Open Mattlab-hub opened 1 year ago

Mattlab-hub commented 1 year ago

Hello, I have been playing around with this toolbox and really appreciate its segmentation metrics to aid in finding the right number of states to choose. However, one enhancement that would be truly helpful would be something that tells you what your longest and shortest states are after segmentation. The current metrics do not account for segmentation, only the ModK. Thus the different choices on smoothing variables still need to be accounted for along with the number of states chosen. Given the literature we should be aiming for 60ms - 150ms state segmentation lengths or at least something that follows along the suggested literature from Lehmann et al., (1987) to Michel & Koenig (2018). For my use I threw together a quick pipeline that reads in the segmentation output from pycrostates and outputs the longest state, shortest state, mean state, and standard deviation of state lengths--all in milliseconds. I have it here if you felt like integrating it: https://github.com/Winter-LabHub/Microstate-min-and-max-length

I also have a permutation pipeline that may be helpful in determining some of the other statistics of state segmentation: https://github.com/Winter-LabHub/two_sample_Permutation_ttest

vferat commented 1 year ago

Hey @Winter-LabHub,

Thanks a lot for your feedback !

Using the min/max segment durations could be an interesting metric to validate the number of cluster centers. However, the data used for clustering are not necessarily ordered in time (this is even rarely the case because gfp peaks are often used, and/or data from different subjects are mixed). In addition, as small period of noise would completely mess-up those metrics. That's why I prefer not to implement it as a metric in the library.

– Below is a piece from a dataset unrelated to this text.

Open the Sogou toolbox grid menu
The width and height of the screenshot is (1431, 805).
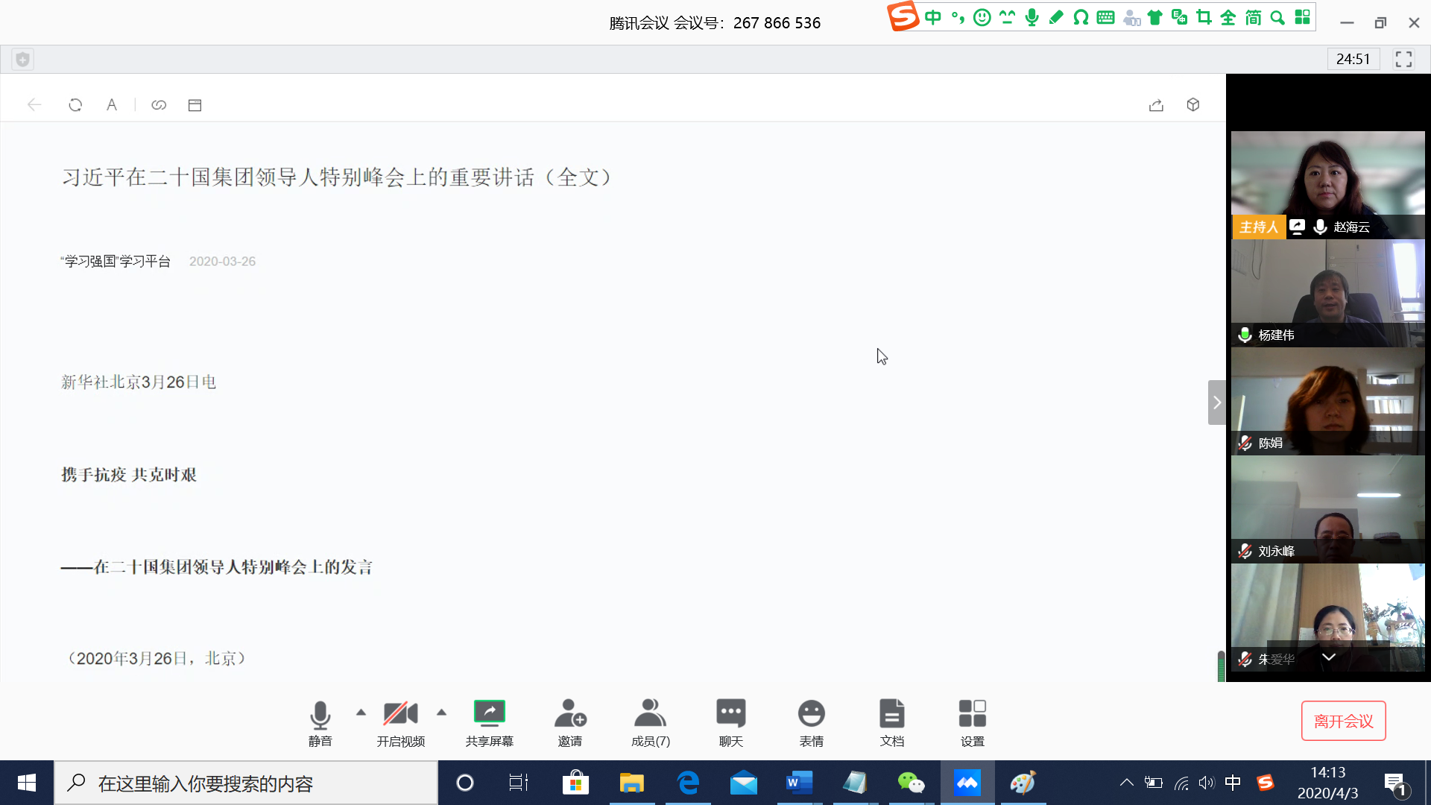[1302, 16]
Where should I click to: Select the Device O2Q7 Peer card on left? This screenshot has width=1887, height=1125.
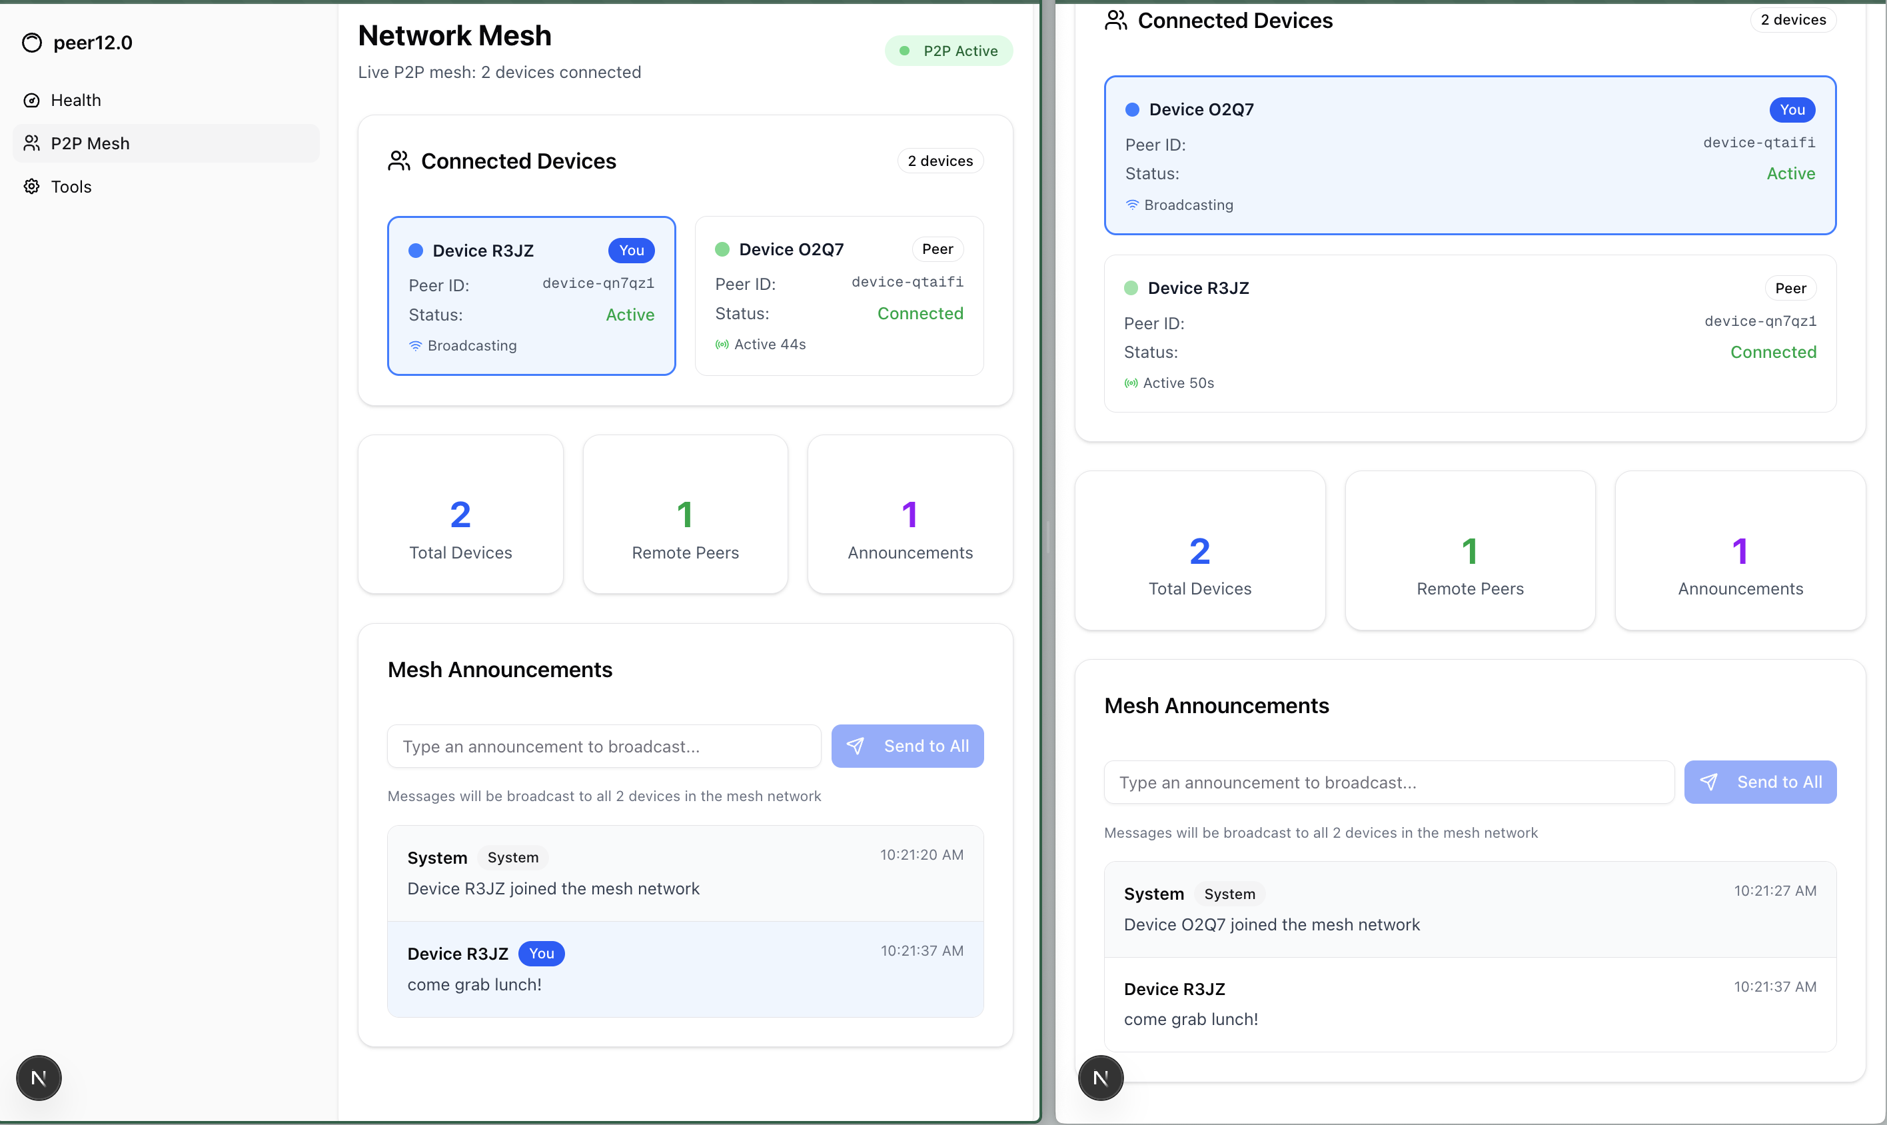839,296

However, we can easily obtain these metrics by calculating the segmentation of the fitted data with cluster.predict(inst) and then calculate microstates parameters with the option return_dist=True. As described in this tutorial you will have access to each microstate duration distribution, from which you can easily extract min and max durations.

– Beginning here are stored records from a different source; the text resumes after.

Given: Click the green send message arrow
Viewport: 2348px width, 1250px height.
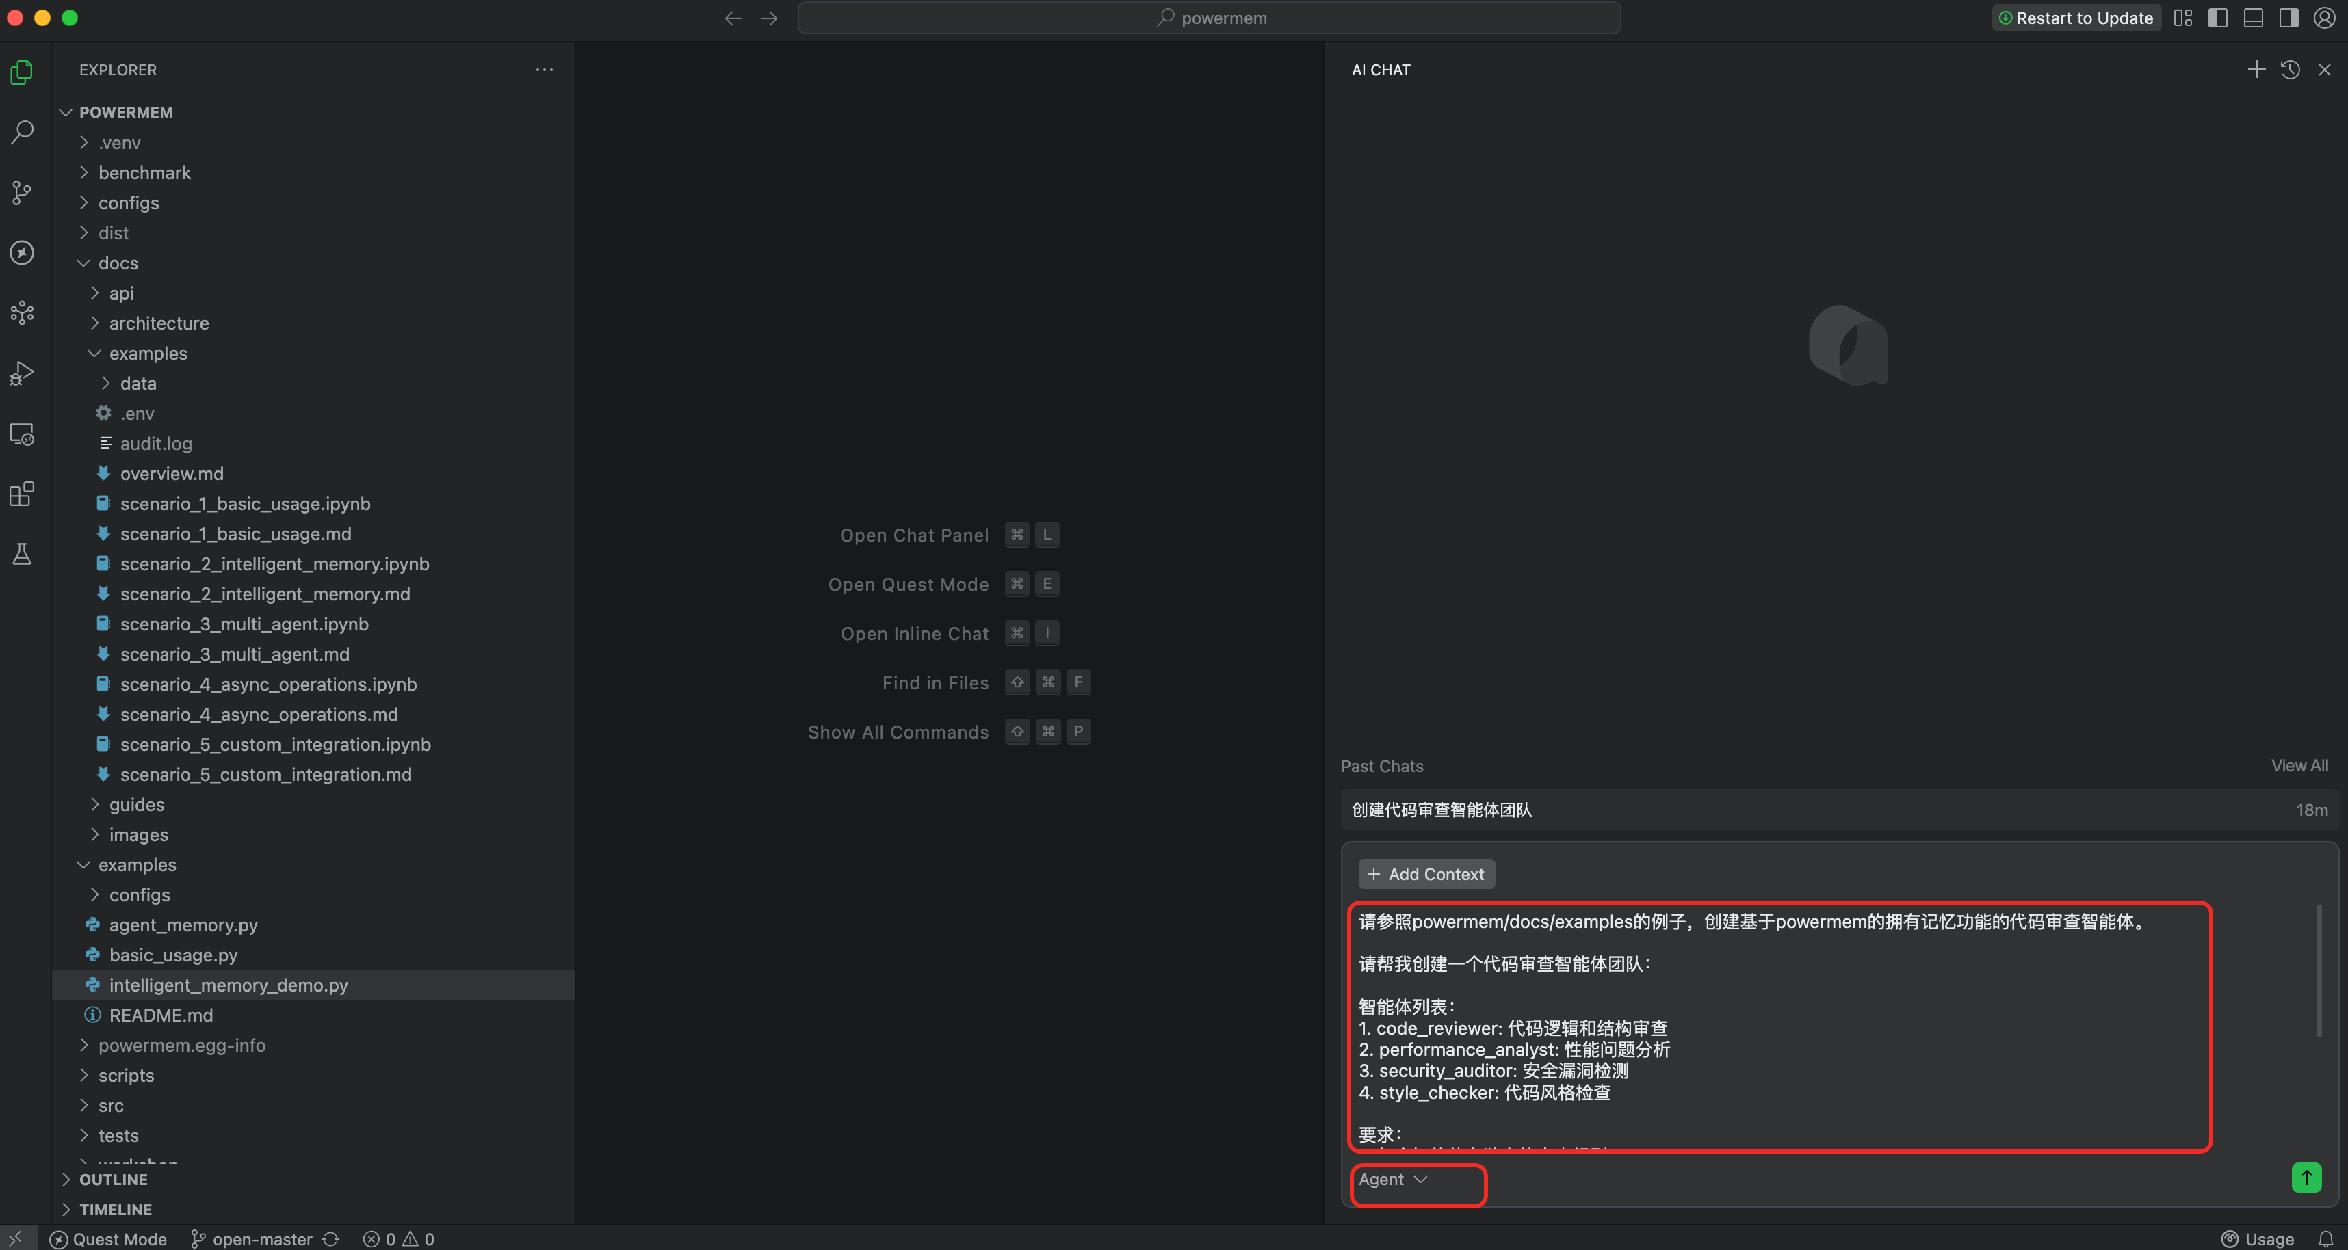Looking at the screenshot, I should [x=2306, y=1177].
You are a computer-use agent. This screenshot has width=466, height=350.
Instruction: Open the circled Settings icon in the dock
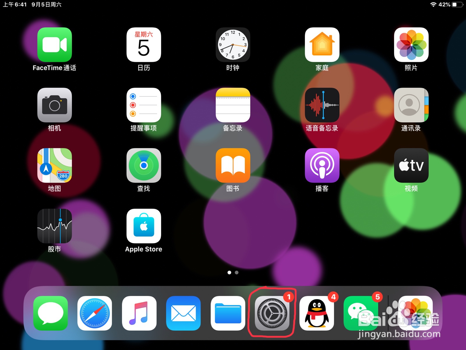coord(271,314)
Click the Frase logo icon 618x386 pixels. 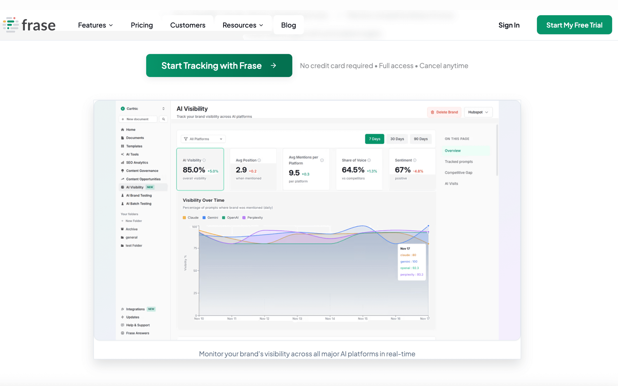[x=11, y=25]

Note that theses distributions are heavly impacted by the temporal smoothing parameters used in cluster.predict. (keeping default values will avoid smoothing).

A minimal example would look like this

ModK = ModKMeans(n_clusters=5, random_state=42)
ModK.fit(raw)
segmentation = ModK.predict(raw)
parameters = segmentation.compute_parameters(return_dist=True)

for cluster_name in cluster_names:
    min = np.min(parameters[f'{cluster_names}_dist_durs'])
    print(cluster_names, min)

What do you think of this workaround ?

Mattlab-hub commented 1 year ago

Hi @vferat,

I see what you are saying, but having a quick output of min, mean, std, and max might be beneficial for the process of figuring out what combination of smoothing parameters works best, onto of some of the other statistics your toolbox already provides. I am working on MEG data so I am having to play around a bit with the parameters and go back trying a different number of states and try different combinations of smoothing parameters again and again to see what gives me something that start looking like the literature. The code you provide works as well, I just figured future users might want a quick output so they can quickly try a bunch of different options with minimal code. The code I wrote was particularly for epoched data on the segmentation.labels. It can easily be flattened since it is [epochs, time_points]. I calculate the amount of time_points (indices) that are in a millisecond based on the sampling rate, and after I flatten the segmentation.labels then I can easily extract all those statistics. But it too is a chunk of code, so it would be more convenient for your code or mine to be integrated into the toolbox as a singular function for users going through this exploratory phase of state numbers and smoothing parameter settings.